We've seen IO values being passed as arguments, so it's natural that we can also put IO in structures such as lists and tuples. The function sequence_ takes a list of IO actions, and executes each action in turn:


sequence_ :: [IO ()] -> IO ()
sequence_ xs = do
if null xs then do
return ()
else do
head xs
sequence_ (tail xs)


If there are no elements in the list then sequence_ stops, with return (). If there are elements in the list then sequence_ gets the first action (with head xs) and executes it, then calls sequence_ on the remaining actions. As before, sequence_ is available in Control.Monad, but in a more general form. It is now simple to rewrite replicateM_ in terms of sequence_:


replicateM_ :: Int -> IO () -> IO ()
replicateM_ n act = sequence_ (replicate n act)


Pattern Matching

A much more natural definition of sequence_, rather than using null/head/tail, is to make use of Haskell's pattern matching. If there is exactly one statement in a do block, you can remove the do. Rewriting sequence_ we can eliminate the do after the equals sign, and the do after the then keyword.

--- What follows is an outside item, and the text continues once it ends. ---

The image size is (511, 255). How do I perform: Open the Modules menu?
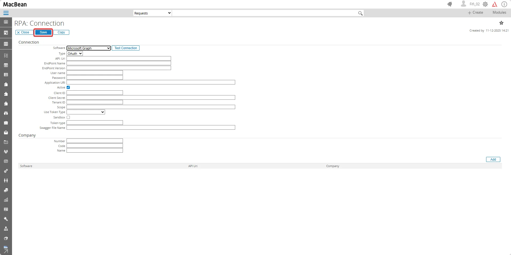(499, 12)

sequence_ :: [IO ()] -> IO ()
sequence_ xs =
if null xs then
return ()
else do
head xs
sequence_ (tail xs)


Now we can replace the if with pattern matching, without needing to consider the IO:


sequence_ :: [IO ()] -> IO ()
sequence_ [] = return ()
sequence_ (x:xs) = do
x
sequence_ xs


Final Example

As a final example, imagine we wish to perform some operation on every file given at the command line. Using what we have already learnt, we can write:


main :: IO ()
main = do
xs <- getArgs
sequence_ (map operateFile xs)

operateFile :: FilePath -> IO ()
operateFile x = do
src <- readFile x
writeFile (x ++ ".out") (operate src)

operate :: String -> String
operate = ...


IO Design

A Haskell program usually consists of an outer IO shell calling pure functions. In the previous example main and operateFile are part of the IO shell, while operate and everything it uses are pure. As a general design principle, keep the IO layer small. The IO layer should concisely perform the necessary IO, then delegate to the pure part. Use of explicit IO in Haskell is necessary, but should be kept to a minimum - pure Haskell is where the beauty lies.

Where to go now

You should now be equipped to do all the IO you need. To become more proficient I recommend any of the following:


  • Write lots of Haskell code.

  • Read chapters 8 and 9 of Programming in Haskell by Graham Hutton. You should expect to spend about 6 hours thinking and contemplating on sections 8.1 to 8.4 (I recommend going to a hospital A&E department with a minor injury).

  • Read Monads as Containers, an excellent introduction to monads.

  • Look at the documentation on the monad laws, and find where I've used them in this tutorial.

  • Read through all the functions in Control.Monad, try to define them, and then use them when writing programs.

  • Implement and use a state monad.